Get comfortable solving multivariate functions.
You will gravitate towards things you're good at, and your good coworkers will push you towards what you're good at.
- You can't be replaced
- Your natural skills
- Maximalize your personal energy (Scott Adams) is
- Feels like play to you, but seems like work to everyone else
Work on high functioning teams with clear accountability.
Becoming top 25% in three things, stacked, gets you in the top one percent of those three things in combination. Scott Adams analyzes Trump using the Skill Stack in a 2016 blog post.
Be careful, though, don't assemble skills to deliberately. Combine things you are a natural at.
Your business needs both skill sets. This can be through either a partnership or a highly skilled individual who can do both.
Builders can pick up selling, but it's hard to transition from selling to building. This comes from the amount of time investment it takes to become a good builder. The best sellers are “naturals.”
Sell with your strengths
- Content marketing (Writing)
- Direct sales (In-person 1-on-1s)
- Conference talks (public speaking)
Building is an exhausting process. Sales skills scale better due to reputation.
Read as much as you can. Start with the things you enjoy.
Don't memorize. Try to understand the underlying principle.
The means of learning are abundant, the desire to learn is scarce.
Pay attention to what is true - algorithms, principles, etc. These things are foundational. Here are Naval's personal algorithms he posted back in 2008.
Learning is across iterations. Avoid repetition when possible. Take more shots on goal to learn fastest.
Take risks under your own name. This is how you gain leverage.
Without accountability, there are no incentives and you can't build credibility.
Because humans are hardwired not to fail in public, failing gives you a lot of upside potential.
The downside of failing is limited, especially when we are talking about the business world.
We are accustomed to old types of leverage (labor & capital) and don't understand the newest types (media, product, & code).
Managing people is hard.
Capital leverage is more simple to scale but harder to obtain.
Media scales without involving other humans.

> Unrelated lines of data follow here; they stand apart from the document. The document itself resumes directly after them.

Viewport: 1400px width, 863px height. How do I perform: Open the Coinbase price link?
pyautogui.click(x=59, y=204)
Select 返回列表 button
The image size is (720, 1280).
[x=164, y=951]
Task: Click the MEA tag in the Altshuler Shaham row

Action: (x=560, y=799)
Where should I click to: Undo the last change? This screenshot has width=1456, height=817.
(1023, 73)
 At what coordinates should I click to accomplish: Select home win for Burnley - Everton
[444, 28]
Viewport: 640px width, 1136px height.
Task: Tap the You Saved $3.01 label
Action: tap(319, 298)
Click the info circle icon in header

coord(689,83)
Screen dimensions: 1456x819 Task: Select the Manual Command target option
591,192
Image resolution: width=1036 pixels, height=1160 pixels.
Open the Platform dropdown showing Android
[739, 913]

The best way way to use leverage is to combine them.
New forms of leverage are permission-less.
Code is the ultimate leverage - it's an army of robots working for you while you sleep.
Code and media are accessible to everyone, whereas signaling goods get priced up to maintain status.
Pick a business model that has:
- Network effects
- Scale economies
- Zero marginal cost of reproduction
After you have leverage, your judgement becomes very important.
Judgment is knowing the long term consequences of your decisions.
You can improve your judgment via iterations. Feedback is crucial.
Set and enforce an aspirational personal hourly rate. If fixing a problem will save less than your hourly rate, ignore it. If outsourcing a task will cost less than your hourly rate, outsource it.
— Naval (@naval) May 31, 2018
You should be too busy to “do coffee” but have an uncluttered calendar.
Time is your most precious asset. Protect it.
Pick a high aspirational hourly rate. It should feel really high.
If you can outsource something for less than your hourly rate, you should.
Avoid large meetings.
A busy calendar and a busy mind will destroy your ability to great things in this world.
Work-life balance is different than trying to build a billion-dollar company.
What you work on is the most important variable.
Find product-market-founder fit.
Find the right product, the right people, and then work hard.
Sprint hard while you're inspired. Rest when you finish. It's a marathon of sprints.
Have impatience with actions and patience with results.
The world is an efficient place, easy ways to get rich have been exploited already.
Don't listen to success stories. Everyone is giving you their steps to success, which might not work in your scenario.
Use advice as a way to remember things you have personally learned.
When you're finally wealthy, you'll realize that it wasn't what you were seeking in the first place. But that's for another day.